--- HOW TO COMPLETE THIS TASK ---
Using the records below, write out again exactly the lines that begin at the line containing "Image resolution: width=375, height=929." and end at the line containing "help@creatium.io (233, 498)", and no other lines.

[[ INFORMATION open ]]

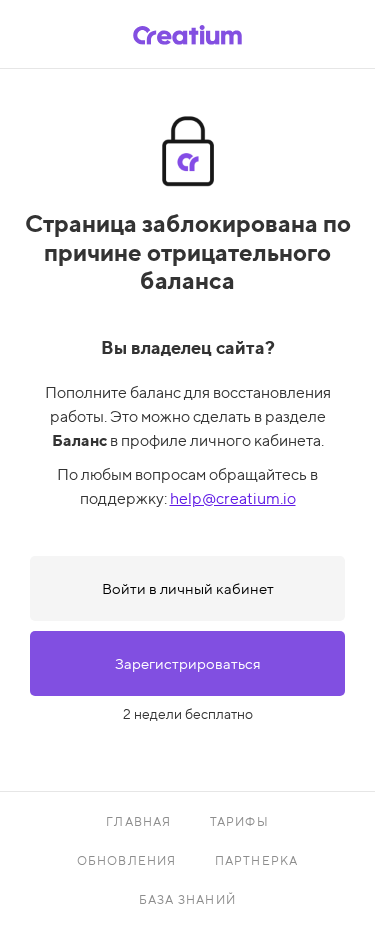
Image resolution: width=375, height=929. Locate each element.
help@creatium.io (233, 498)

[[ INFORMATION closed ]]
[[ INFORMATION open ]]

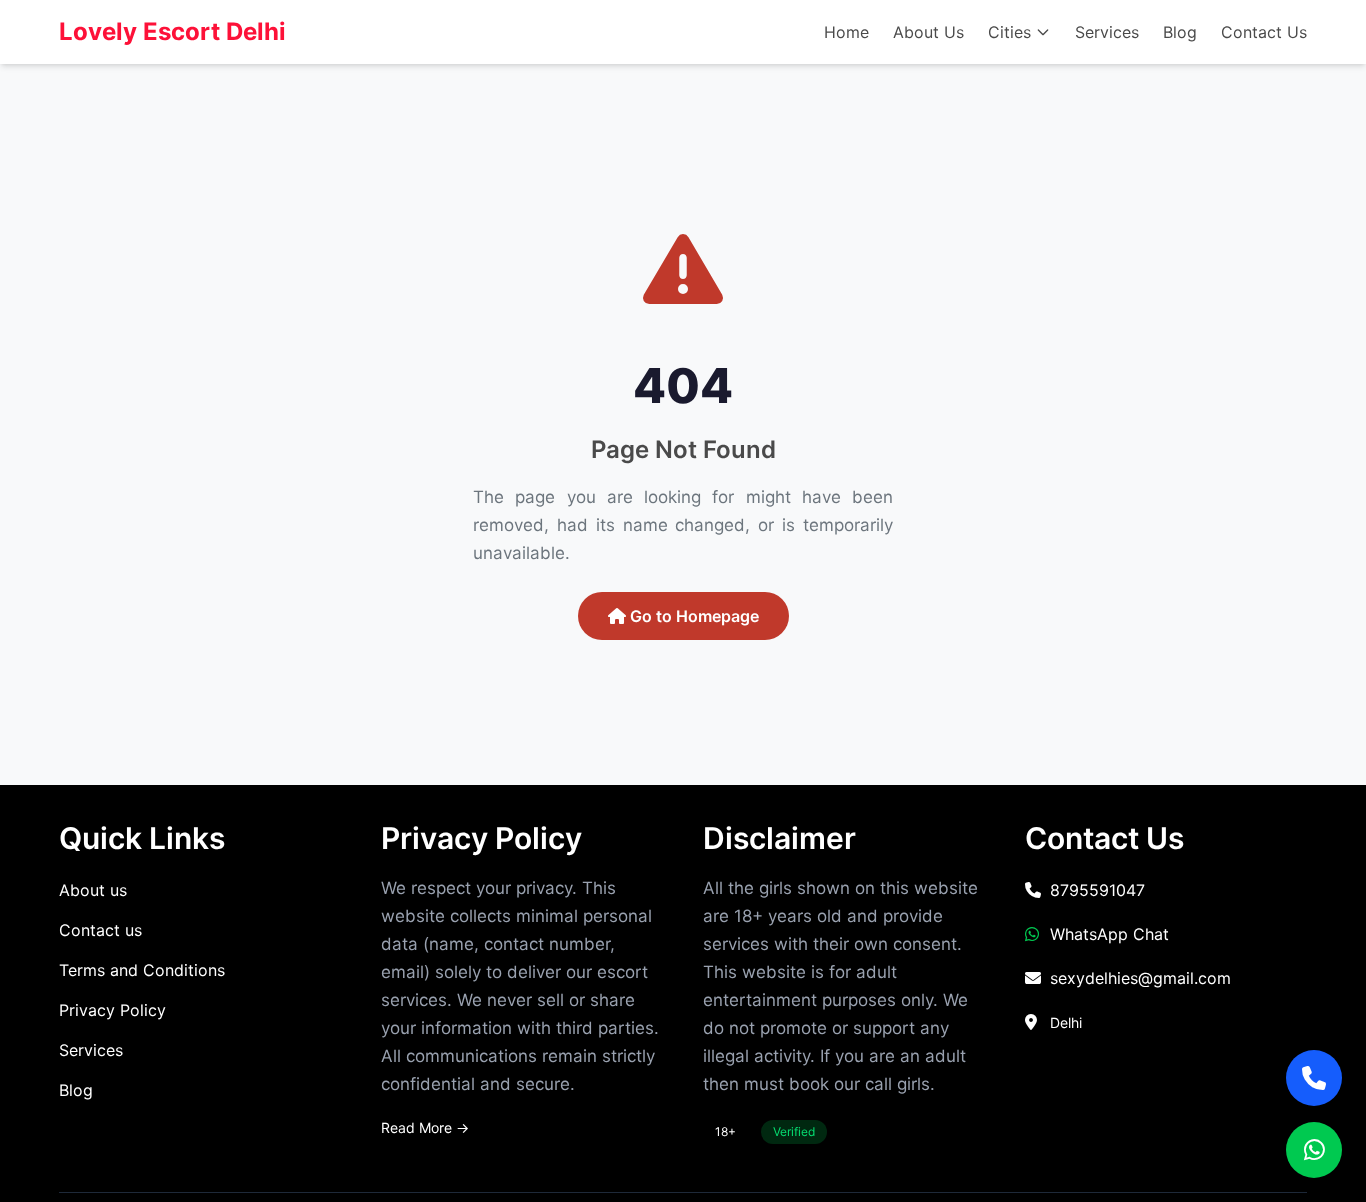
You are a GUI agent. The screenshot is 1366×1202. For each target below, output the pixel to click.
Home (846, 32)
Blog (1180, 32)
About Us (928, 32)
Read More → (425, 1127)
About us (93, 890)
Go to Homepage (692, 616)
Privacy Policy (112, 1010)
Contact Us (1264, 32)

[[ INFORMATION closed ]]

--- ANSWER FOR THE TASK ---
Image resolution: width=375, height=929. Locate each element.
help@creatium.io (233, 498)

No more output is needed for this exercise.